Independent Samples (binomial regression)

I have a set of destroyed and not destroyed homes from a Wildland-Urban interface fire. I have found through a chi-square test for dependence that many of the surviving homes (not destroyed) are dependent on fire fighters performing water suppression on the adjacent destroyed homes. In other words, the fire fighters stopped fire spread from burning homes to adjacent not burning homes.

Other factors might have contributed to the fire fighters ability to stop the fire and I am thinking about checking those other factors, initially through binomial regression.

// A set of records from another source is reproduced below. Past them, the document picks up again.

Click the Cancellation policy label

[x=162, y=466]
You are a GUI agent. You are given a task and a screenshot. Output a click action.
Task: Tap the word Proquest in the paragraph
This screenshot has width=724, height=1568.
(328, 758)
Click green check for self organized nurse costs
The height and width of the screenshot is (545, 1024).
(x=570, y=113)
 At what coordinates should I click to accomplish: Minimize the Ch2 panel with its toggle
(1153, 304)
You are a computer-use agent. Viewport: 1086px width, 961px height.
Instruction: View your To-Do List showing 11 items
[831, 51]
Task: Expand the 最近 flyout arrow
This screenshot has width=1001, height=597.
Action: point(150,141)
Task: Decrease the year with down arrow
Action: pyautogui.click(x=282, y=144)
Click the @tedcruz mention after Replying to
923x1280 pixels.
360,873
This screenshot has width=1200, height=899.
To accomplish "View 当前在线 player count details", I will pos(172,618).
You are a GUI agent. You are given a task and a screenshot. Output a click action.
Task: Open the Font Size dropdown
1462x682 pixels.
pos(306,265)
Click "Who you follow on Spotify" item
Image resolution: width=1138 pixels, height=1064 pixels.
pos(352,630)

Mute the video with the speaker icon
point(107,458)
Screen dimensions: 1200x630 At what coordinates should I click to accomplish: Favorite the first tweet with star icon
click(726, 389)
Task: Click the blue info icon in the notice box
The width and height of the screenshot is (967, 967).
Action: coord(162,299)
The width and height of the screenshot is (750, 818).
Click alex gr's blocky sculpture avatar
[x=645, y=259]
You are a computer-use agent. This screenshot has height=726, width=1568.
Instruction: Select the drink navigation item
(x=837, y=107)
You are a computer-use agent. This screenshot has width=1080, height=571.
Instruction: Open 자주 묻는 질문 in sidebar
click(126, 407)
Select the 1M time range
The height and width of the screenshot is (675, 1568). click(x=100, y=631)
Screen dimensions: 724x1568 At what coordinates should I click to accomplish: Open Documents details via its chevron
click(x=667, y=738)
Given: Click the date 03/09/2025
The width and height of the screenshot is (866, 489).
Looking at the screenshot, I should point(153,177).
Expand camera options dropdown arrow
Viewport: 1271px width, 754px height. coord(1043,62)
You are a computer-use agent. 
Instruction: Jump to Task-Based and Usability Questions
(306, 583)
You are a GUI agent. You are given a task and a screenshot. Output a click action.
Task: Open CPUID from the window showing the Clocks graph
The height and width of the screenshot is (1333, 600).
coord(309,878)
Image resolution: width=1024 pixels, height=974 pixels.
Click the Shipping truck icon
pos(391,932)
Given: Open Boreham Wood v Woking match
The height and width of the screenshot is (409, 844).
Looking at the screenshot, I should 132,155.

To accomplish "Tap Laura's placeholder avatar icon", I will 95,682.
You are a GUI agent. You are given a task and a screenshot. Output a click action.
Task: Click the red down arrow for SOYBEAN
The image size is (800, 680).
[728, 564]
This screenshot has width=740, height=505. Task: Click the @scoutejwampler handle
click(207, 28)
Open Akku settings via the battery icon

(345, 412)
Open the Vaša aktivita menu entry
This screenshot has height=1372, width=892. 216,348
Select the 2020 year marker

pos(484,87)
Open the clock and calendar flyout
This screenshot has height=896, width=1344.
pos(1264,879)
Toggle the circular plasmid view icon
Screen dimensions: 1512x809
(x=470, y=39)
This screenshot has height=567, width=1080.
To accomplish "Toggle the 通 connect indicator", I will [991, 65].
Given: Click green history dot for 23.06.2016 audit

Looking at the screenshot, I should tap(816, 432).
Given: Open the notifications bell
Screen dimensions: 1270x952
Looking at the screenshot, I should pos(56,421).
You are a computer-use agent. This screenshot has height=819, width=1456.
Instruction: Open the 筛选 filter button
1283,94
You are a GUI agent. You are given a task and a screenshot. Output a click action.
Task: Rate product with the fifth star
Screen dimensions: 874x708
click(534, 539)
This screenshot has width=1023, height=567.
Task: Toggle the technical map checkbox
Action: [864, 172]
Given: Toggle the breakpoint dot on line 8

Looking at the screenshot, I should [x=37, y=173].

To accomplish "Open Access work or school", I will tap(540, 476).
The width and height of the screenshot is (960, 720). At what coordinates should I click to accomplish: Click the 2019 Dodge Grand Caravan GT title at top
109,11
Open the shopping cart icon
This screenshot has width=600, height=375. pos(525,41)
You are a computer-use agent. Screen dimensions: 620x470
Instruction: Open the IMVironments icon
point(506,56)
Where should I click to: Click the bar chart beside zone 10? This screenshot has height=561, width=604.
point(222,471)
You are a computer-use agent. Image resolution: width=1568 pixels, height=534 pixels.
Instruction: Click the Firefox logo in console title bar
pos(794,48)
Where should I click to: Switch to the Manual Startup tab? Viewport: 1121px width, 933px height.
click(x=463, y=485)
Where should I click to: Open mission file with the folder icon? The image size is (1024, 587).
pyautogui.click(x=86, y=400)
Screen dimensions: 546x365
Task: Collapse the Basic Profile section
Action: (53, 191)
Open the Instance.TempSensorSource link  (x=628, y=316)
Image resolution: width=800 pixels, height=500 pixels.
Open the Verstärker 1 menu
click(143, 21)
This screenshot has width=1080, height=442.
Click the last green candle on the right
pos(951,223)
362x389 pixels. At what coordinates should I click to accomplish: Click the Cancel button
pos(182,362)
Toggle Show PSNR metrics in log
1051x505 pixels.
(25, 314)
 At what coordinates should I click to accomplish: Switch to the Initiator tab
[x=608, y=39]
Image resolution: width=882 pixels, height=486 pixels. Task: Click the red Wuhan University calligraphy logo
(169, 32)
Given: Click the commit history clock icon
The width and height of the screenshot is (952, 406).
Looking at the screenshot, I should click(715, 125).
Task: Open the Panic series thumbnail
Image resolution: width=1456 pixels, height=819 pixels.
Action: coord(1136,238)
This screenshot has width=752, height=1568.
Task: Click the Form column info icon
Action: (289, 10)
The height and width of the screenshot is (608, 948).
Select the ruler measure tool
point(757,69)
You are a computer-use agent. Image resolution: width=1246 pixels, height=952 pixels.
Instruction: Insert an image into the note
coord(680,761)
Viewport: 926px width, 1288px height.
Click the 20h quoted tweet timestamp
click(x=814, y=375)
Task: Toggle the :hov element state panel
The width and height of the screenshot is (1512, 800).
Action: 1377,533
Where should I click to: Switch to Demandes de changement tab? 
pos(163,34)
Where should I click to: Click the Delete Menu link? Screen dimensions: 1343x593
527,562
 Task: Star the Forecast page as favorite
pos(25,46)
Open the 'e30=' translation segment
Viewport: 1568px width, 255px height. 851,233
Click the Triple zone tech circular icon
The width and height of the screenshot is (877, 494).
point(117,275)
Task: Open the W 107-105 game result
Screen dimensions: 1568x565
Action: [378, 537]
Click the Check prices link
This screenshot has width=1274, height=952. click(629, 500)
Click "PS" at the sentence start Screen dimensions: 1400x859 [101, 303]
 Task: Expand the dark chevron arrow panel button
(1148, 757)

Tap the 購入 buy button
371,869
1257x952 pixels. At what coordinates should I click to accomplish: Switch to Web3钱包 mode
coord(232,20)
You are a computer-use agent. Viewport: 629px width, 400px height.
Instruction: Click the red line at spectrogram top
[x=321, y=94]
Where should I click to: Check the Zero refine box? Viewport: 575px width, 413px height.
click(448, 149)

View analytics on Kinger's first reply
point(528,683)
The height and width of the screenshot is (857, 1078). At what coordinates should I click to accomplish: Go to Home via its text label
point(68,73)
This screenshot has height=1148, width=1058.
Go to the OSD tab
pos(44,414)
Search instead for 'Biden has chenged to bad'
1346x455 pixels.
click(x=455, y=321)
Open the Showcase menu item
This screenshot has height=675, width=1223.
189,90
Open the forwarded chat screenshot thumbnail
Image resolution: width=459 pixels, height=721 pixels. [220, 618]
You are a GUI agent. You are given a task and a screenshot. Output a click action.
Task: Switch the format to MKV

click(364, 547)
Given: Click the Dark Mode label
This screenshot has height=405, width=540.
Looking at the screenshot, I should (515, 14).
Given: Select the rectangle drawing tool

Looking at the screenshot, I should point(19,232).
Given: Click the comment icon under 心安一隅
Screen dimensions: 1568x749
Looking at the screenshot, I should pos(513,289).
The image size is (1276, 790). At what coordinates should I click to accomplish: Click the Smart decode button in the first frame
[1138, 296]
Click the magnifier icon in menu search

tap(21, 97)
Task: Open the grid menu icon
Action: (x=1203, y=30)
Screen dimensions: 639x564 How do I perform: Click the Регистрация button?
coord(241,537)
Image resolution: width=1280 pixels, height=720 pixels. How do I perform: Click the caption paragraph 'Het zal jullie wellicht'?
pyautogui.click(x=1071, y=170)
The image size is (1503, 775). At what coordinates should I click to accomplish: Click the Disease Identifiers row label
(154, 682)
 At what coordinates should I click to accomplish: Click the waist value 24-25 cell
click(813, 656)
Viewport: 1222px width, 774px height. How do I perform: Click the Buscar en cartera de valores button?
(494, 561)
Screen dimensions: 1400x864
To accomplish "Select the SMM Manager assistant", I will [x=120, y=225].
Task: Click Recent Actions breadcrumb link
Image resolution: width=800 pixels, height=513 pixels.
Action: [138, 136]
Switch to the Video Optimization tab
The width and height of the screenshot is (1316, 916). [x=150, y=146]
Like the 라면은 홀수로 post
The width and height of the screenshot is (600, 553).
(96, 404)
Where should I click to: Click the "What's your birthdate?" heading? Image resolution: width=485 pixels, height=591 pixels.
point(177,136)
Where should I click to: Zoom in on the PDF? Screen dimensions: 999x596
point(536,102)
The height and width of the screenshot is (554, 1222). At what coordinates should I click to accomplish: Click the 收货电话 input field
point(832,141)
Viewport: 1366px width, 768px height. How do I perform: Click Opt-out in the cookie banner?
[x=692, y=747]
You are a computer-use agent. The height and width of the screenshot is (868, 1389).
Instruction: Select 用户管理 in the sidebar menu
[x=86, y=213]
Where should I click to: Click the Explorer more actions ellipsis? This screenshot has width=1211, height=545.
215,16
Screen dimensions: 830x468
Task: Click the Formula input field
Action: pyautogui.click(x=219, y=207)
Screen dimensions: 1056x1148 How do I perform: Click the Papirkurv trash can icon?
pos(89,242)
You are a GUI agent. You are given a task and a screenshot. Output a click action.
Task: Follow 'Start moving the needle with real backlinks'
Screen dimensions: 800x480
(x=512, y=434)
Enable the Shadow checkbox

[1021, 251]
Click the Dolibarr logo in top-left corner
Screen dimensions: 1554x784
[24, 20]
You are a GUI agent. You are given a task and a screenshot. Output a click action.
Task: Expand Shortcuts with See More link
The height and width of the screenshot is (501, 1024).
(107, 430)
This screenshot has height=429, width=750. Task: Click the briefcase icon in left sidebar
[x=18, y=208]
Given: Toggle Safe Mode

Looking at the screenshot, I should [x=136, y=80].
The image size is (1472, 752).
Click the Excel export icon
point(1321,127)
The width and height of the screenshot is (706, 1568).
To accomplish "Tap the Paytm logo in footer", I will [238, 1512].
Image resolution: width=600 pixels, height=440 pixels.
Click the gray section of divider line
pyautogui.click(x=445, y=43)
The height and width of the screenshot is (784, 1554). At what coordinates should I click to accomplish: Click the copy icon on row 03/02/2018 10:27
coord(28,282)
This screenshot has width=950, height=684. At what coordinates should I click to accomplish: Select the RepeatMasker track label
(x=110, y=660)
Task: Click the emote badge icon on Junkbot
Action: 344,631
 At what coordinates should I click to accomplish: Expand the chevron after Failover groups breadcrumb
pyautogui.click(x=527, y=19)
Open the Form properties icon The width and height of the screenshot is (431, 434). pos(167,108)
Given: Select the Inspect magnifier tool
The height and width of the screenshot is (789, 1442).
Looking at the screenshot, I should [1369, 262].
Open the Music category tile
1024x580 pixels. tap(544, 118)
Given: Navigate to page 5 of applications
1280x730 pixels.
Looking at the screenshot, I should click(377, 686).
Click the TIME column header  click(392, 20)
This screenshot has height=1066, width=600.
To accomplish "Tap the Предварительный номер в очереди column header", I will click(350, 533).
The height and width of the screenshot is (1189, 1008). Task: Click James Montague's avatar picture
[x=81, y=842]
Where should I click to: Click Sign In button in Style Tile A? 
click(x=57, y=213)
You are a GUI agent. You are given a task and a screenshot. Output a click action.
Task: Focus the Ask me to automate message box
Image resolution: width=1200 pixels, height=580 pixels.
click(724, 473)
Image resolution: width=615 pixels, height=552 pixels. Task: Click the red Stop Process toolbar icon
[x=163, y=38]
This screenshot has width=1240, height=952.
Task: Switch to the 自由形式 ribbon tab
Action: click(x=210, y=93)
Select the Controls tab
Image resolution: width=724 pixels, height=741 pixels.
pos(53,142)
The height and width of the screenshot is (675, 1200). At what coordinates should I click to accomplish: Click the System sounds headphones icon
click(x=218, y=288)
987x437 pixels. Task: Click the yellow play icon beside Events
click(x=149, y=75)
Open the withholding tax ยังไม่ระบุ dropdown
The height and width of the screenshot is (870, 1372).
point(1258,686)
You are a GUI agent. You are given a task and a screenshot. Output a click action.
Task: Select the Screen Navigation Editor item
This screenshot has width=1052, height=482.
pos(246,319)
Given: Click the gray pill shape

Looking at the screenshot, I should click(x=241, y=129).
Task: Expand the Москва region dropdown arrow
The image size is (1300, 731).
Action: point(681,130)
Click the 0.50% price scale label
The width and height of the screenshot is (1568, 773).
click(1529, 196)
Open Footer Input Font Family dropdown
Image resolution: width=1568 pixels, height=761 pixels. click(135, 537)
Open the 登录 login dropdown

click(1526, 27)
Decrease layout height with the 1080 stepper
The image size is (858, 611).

Because of this dependence I have found between destroyed and not destroyed homes, does this sample violate the assumption of independent samples as many not destroyed homes survival were dependent on fire fighter actions on adjacent destroyed homes?

Thanks for any help folks can provide!!!


Active Member
What exactly do you try to check, what is your model?
You may say that the quality of firefighters is one IV, and also the water pressure is IV.

So the DV is binary? Destroy or Not destroy? (why not logistic regression?)

In any regression, there is a dependent variable and independent variables...
Independency should not exist between the observations.

I can see that there may be some dependency between the observations, "herd immunity ..." that you should try to reduce. unsafe home in a safe neighborhood.

But please show the model you build.
Thanks for the reply!!

I do not have a model yet and I am mainly asking about statistical tests that have an assumption of independent samples and if my population violates the assumption of independent samples (I understand there are dependent and independent variables).

So, imagine there are 100 homes affected by a Wildland fire. They are organized in groups of two adjacent homes, so fifty groups, lets say. Let’s say all groups had at least one destroyed home, some had two destroyed homes. Let’s say all groups that had one destroyed home had water suppression on that destroyed home, and all groups that had two destroyed homes had no water suppression on any of the homes. Let’s say we determined unequivocally that surviving homes where dependent on water suppression on the adjacent destroyed home.

If the above is the case, then are the destroyed and surviving homes not independent samples and this population violates the assumption of independent samples for statistical tests that have that assumption.

Obviously sometimes it is easier than others to determine if samples are independent of each other and I am trying to determine what is the case for this hypothetical sample.



Fortran must die
Assumptions about independence, except for time series or repeated measure designs, generally involve how you gather your data. There is no way I know of in cross sectional designs to test if the assumption of independence is met.